Typically, electrical circuits consist of a variety of components, for example, resistors, capacitors, inductors, diodes and transistors. In designing an electrical circuit, the circuit is expected to satisfy certain user-specified requirements. The creation of a complex circuit may involve creation of a topology, component sizing and placement, and also routing of wires that interconnect the circuit's components.
By ‘topology’ is generally meant the number and type of components (e.g., resistors, transistors, diodes). Topology of a circuit may include a list that may include information about connection that exists, in the schematic sense, between any two particular leads of components. By ‘sizing’ is meant assigning values to the circuit's components. By ‘placement’ is meant assignment of each of the circuit's components to a particular physical location on, e.g., a printed circuit board or a silicon wafer. By ‘routing’ is meant assignment of a particular physical location to the interconnection of wires between the leads of the circuit's components.
The exact physical location of each component and wire may affect the overall behavior of all circuits to some extent because electrical components and wires may have interactions with one another based on their physical location. These interactions, generally called parasitic effects, are generally small and may not be important to the performance of ‘simple’ circuits operating at relatively low frequencies. In such cases, parasitic effects may simply be factored out. By ‘parasitic effect’ is meant undesired effect that may be caused by capacitance, resistance, and sometimes inductance, which are introduced by interconnecting wires.

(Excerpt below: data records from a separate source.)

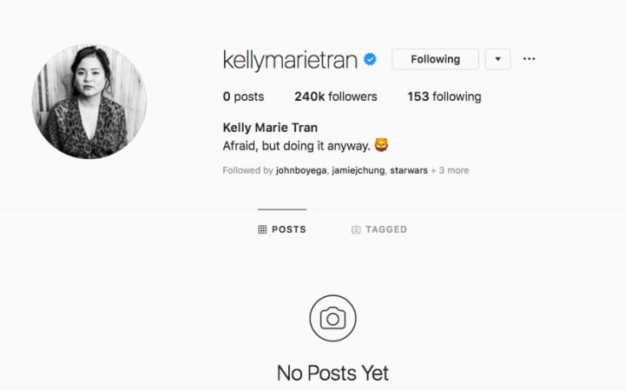Viewport: 625px width, 391px height.
Task: Open the profile picture thumbnail
Action: [x=89, y=102]
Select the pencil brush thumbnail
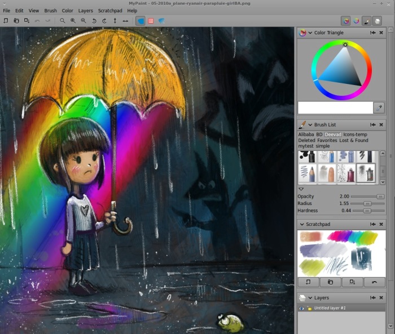The height and width of the screenshot is (334, 395). click(x=308, y=173)
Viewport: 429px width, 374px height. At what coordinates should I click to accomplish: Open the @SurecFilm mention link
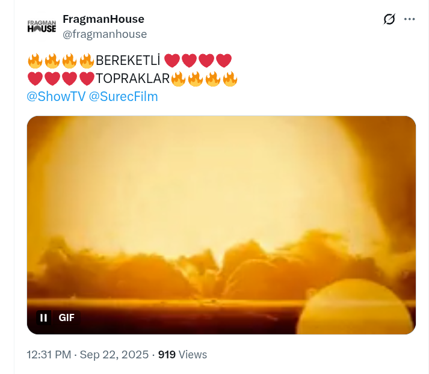[123, 97]
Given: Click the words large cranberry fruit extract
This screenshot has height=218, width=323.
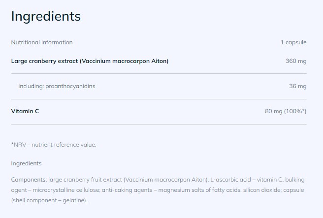Looking at the screenshot, I should (x=75, y=180).
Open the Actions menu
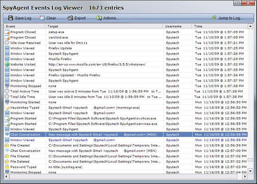 tap(108, 18)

However, parasitic effects may detrimentally affect the performance of a more complex circuit or a circuit operating at relatively high frequencies, for example, at radio frequencies (“RF”). Under such circumstances, it may be impossible to design a practical circuit without factoring in parasitic effects.
Interconnection wirings may affect different circuits in different ways. For example, synchronization is essential for the proper functionality of many digital circuits. However, ‘bad’ wiring routing may ‘force’ the circuit out of synchronization, for example it may undesirably affect the propagation time of an electrical signal between circuit's devices along a certain signal path.
With the ongoing miniaturization of semiconductor devices and integrated circuits into the nanometer domain in past years, the problem of parasitic effects becomes more and more important in circuit design. This is due to the fact that at smaller scales, previously unimportant parasitic effects are now magnified. Therefore, when designing microelectronic circuit, a microelectronics engineer has an additional task, which is to find ways to minimize and overcome these effects while always delivering smaller and faster circuits.
In order to minimize and properly handle parasitic effects, they have to be evaluated first. This is done by use of wire model objects, which are sometimes referred to in the field as ‘delay models’. Wire model objects are useful for timing analysis, which is required to evaluate the functionality of the designed circuit at high operating frequencies in the schematic level. However, traditional time-wise simulation applications are incapable of automatically generating a full-modeled circuit's schema in which essentially every wire and “via” connection is replaced with a corresponding wire model object (“WMO”) and the WMOs are seamlessly ‘fitted’ into the schematic design of the full custom circuit.
Therefore, a need exist for a method for embedding wire model objects into schematic design of full custom circuits, for allowing comprehensive timing analysis in respect thereof.